Don Graham

Personal information
- Full name: Donald Richard Graham
- Born: 3 May 1922 Barraba, New South Wales, Australia
- Died: 1 December 1953 (aged 31) Blakehurst, New South Wales, Australia

Playing information
- Position: Five-eighth
Club
| Years | Team | Pld | T | G | FG | P |
| 1946–47 | St. George | 19 | 6 | 0 | 0 | 18 |
| 1947–49 | Hunslet | 67 | 16 | 0 | 0 | 48 |
| 1949–50 | Featherstone | 9 | 3 | 0 | 0 | 9 |
| 1950–52 | Parramatta | 24 | 5 | 0 | 0 | 15 |
|  | Total | 119 | 30 | 0 | 0 | 90 |
- Source:
- Relatives: Brian Graham (brother) Philip Graham (nephew)

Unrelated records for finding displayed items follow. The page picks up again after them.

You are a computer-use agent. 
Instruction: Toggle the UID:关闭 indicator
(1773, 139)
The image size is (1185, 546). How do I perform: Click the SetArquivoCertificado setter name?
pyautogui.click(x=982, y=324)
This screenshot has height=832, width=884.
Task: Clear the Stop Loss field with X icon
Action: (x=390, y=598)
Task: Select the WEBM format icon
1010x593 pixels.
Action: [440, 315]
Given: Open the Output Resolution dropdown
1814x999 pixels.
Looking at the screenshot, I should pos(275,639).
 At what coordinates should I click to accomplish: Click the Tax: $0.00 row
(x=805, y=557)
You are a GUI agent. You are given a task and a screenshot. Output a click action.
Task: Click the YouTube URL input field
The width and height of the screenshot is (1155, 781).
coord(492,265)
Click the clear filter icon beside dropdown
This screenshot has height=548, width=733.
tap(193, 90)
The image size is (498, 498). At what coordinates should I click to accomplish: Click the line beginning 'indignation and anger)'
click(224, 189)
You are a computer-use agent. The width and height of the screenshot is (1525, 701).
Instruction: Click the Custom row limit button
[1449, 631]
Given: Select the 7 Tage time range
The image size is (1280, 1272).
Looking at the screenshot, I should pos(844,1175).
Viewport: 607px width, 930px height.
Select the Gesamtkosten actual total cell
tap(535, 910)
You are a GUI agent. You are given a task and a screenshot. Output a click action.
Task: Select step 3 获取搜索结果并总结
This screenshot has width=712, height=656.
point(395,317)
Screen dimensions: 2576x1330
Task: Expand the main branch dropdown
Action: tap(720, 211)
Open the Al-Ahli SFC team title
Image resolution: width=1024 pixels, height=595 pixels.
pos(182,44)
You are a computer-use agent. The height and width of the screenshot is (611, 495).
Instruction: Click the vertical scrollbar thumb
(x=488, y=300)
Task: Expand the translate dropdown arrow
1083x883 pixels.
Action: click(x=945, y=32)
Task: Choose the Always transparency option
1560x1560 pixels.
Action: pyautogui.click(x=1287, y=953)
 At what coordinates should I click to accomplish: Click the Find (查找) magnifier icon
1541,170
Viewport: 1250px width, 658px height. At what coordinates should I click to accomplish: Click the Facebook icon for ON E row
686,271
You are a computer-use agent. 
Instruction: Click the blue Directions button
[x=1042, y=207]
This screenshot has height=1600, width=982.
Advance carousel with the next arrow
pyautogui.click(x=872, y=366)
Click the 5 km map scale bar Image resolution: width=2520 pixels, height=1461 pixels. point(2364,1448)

= Don Graham (rugby league) =

Australian rugby league footballer

Donald Richard Graham (3 May 1922 – 1 December 1953) was an Australian rugby league player who played in the 1940s and 1950s.

==Career==
Originally from Tamworth, New South Wales and after being discharged from the Army, Graham began his Sydney league career in 1946. He played two seasons for St. George between 1946 and 1947 (including the 1946 Grand Final), moving to England he played for Hunslet and Featherstone Rovers, moving back to Australia he played for Parramatta for three seasons between 1950 and 1952.

==Death==
Graham died in Blakehurst, New South Wales on 1 December 1953 from cancer, aged 31.